## TASK DIRECTIONS
In the records below, the part to copy starts at the line containing "This screenshot has height=1498, width=749." and goes to the last line; output it exactly, without pictures.

┌─ MATERIAL FOR THIS EXERCISE

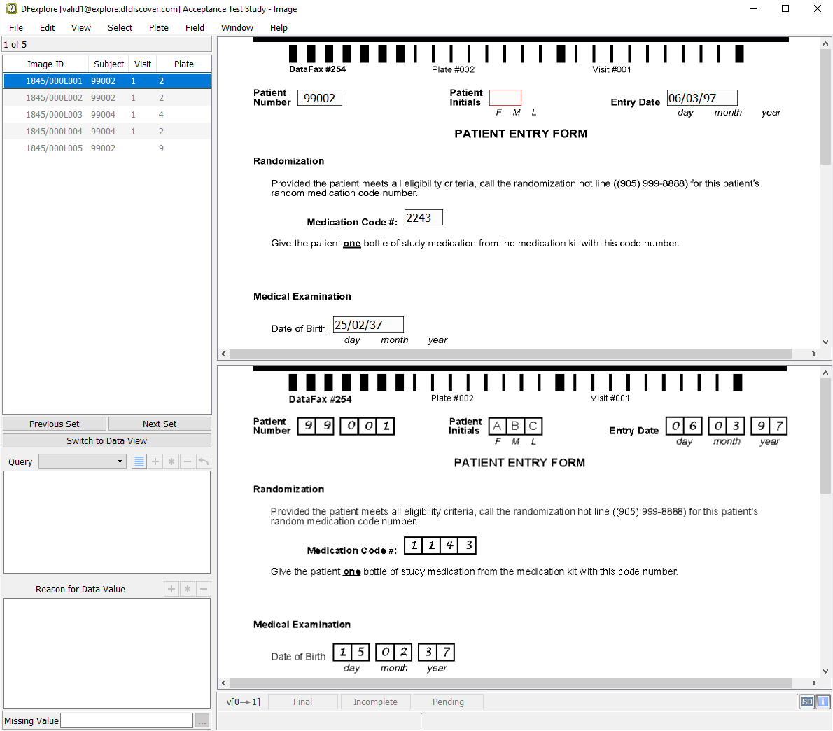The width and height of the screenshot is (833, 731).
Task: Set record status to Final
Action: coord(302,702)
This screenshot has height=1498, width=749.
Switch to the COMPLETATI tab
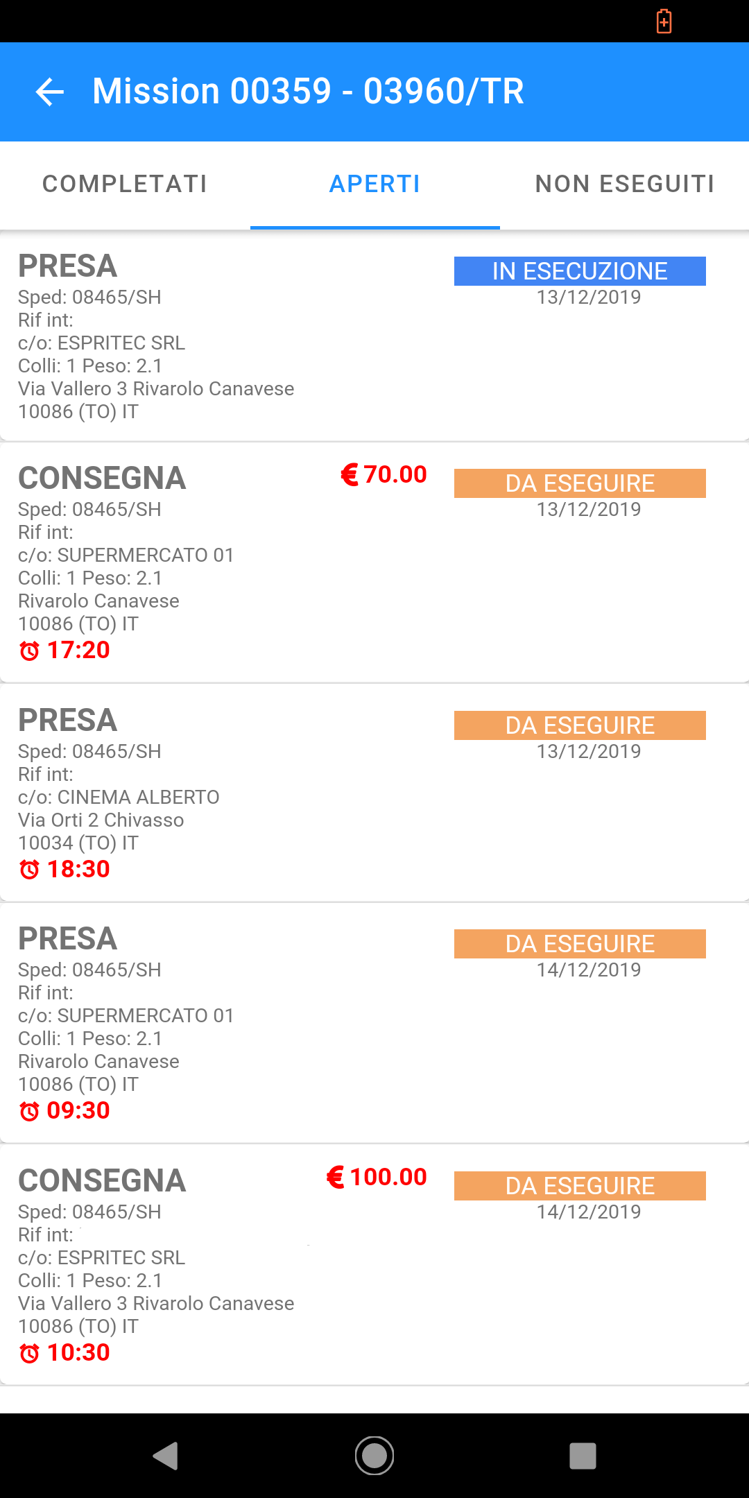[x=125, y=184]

└─

## EXERCISE ANSWER
This screenshot has height=1498, width=749.
Switch to the COMPLETATI tab
[x=125, y=184]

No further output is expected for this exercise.